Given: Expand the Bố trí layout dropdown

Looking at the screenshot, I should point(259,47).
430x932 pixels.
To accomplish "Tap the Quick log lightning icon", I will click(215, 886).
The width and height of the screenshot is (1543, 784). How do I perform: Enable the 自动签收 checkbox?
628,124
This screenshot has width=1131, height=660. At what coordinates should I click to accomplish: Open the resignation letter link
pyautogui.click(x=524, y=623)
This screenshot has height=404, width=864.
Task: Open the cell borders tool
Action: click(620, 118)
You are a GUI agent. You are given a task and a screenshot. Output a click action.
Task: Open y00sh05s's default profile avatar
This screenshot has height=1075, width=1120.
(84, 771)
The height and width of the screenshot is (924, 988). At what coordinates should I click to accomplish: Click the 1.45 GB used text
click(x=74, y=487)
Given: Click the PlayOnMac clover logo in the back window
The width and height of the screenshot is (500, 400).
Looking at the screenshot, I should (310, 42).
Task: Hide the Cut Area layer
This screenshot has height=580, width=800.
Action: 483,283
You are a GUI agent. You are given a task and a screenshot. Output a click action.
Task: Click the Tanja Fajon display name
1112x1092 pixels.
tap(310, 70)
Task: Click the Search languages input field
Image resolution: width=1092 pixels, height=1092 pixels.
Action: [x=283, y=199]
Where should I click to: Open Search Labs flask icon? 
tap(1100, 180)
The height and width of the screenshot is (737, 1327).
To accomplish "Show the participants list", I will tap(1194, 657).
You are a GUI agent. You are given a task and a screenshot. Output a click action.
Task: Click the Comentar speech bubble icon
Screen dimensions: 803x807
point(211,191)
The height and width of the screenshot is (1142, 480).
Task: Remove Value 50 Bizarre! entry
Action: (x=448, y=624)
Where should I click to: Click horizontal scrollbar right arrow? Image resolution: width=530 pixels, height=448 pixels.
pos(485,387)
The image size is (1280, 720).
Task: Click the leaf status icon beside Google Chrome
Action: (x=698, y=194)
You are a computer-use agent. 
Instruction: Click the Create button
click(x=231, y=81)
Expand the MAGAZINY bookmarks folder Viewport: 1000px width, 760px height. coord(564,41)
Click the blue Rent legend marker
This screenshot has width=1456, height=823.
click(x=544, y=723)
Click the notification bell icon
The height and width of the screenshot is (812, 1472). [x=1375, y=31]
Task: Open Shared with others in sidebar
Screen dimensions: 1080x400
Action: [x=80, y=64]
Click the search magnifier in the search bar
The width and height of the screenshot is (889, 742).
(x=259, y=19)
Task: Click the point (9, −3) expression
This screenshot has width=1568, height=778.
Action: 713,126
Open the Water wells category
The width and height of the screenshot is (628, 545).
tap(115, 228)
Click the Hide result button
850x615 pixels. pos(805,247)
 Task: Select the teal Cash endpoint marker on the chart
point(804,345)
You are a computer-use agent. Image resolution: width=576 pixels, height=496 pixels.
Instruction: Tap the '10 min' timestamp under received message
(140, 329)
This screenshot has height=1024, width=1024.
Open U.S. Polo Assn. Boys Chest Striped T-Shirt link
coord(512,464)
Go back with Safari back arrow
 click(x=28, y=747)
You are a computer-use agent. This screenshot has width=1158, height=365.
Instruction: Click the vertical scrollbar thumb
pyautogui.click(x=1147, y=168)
----------------------------------------
▶ _What to do_: Keeping each line intact, set down the entire listing once more.

▶ _Task output_:
Given: Expand the Bố trí layout dropdown

Looking at the screenshot, I should point(259,47).
430x932 pixels.
To accomplish "Tap the Quick log lightning icon", I will click(215, 886).
The width and height of the screenshot is (1543, 784). How do I perform: Enable the 自动签收 checkbox?
628,124
This screenshot has width=1131, height=660. At what coordinates should I click to accomplish: Open the resignation letter link
pyautogui.click(x=524, y=623)
This screenshot has height=404, width=864.
Task: Open the cell borders tool
Action: click(620, 118)
You are a GUI agent. You are given a task and a screenshot. Output a click action.
Task: Open y00sh05s's default profile avatar
This screenshot has height=1075, width=1120.
(84, 771)
The height and width of the screenshot is (924, 988). At what coordinates should I click to accomplish: Click the 1.45 GB used text
click(x=74, y=487)
Given: Click the PlayOnMac clover logo in the back window
The width and height of the screenshot is (500, 400).
Looking at the screenshot, I should (310, 42).
Task: Hide the Cut Area layer
This screenshot has height=580, width=800.
Action: 483,283
You are a GUI agent. You are given a task and a screenshot. Output a click action.
Task: Click the Tanja Fajon display name
1112x1092 pixels.
tap(310, 70)
Task: Click the Search languages input field
Image resolution: width=1092 pixels, height=1092 pixels.
Action: [x=283, y=199]
Where should I click to: Open Search Labs flask icon? 
tap(1100, 180)
The height and width of the screenshot is (737, 1327).
To accomplish "Show the participants list", I will tap(1194, 657).
You are a GUI agent. You are given a task and a screenshot. Output a click action.
Task: Click the Comentar speech bubble icon
Screen dimensions: 803x807
point(211,191)
The height and width of the screenshot is (1142, 480).
Task: Remove Value 50 Bizarre! entry
Action: (x=448, y=624)
Where should I click to: Click horizontal scrollbar right arrow? Image resolution: width=530 pixels, height=448 pixels.
pos(485,387)
The image size is (1280, 720).
Task: Click the leaf status icon beside Google Chrome
Action: (x=698, y=194)
You are a computer-use agent. 
Instruction: Click the Create button
click(x=231, y=81)
Expand the MAGAZINY bookmarks folder Viewport: 1000px width, 760px height. coord(564,41)
Click the blue Rent legend marker
This screenshot has width=1456, height=823.
click(x=544, y=723)
Click the notification bell icon
The height and width of the screenshot is (812, 1472). [x=1375, y=31]
Task: Open Shared with others in sidebar
Screen dimensions: 1080x400
Action: [x=80, y=64]
Click the search magnifier in the search bar
The width and height of the screenshot is (889, 742).
(x=259, y=19)
Task: Click the point (9, −3) expression
This screenshot has width=1568, height=778.
Action: 713,126
Open the Water wells category
The width and height of the screenshot is (628, 545).
tap(115, 228)
Click the Hide result button
850x615 pixels. pos(805,247)
 Task: Select the teal Cash endpoint marker on the chart
point(804,345)
You are a computer-use agent. Image resolution: width=576 pixels, height=496 pixels.
Instruction: Tap the '10 min' timestamp under received message
(140, 329)
This screenshot has height=1024, width=1024.
Open U.S. Polo Assn. Boys Chest Striped T-Shirt link
coord(512,464)
Go back with Safari back arrow
 click(x=28, y=747)
You are a computer-use agent. This screenshot has width=1158, height=365.
Instruction: Click the vertical scrollbar thumb
pyautogui.click(x=1147, y=168)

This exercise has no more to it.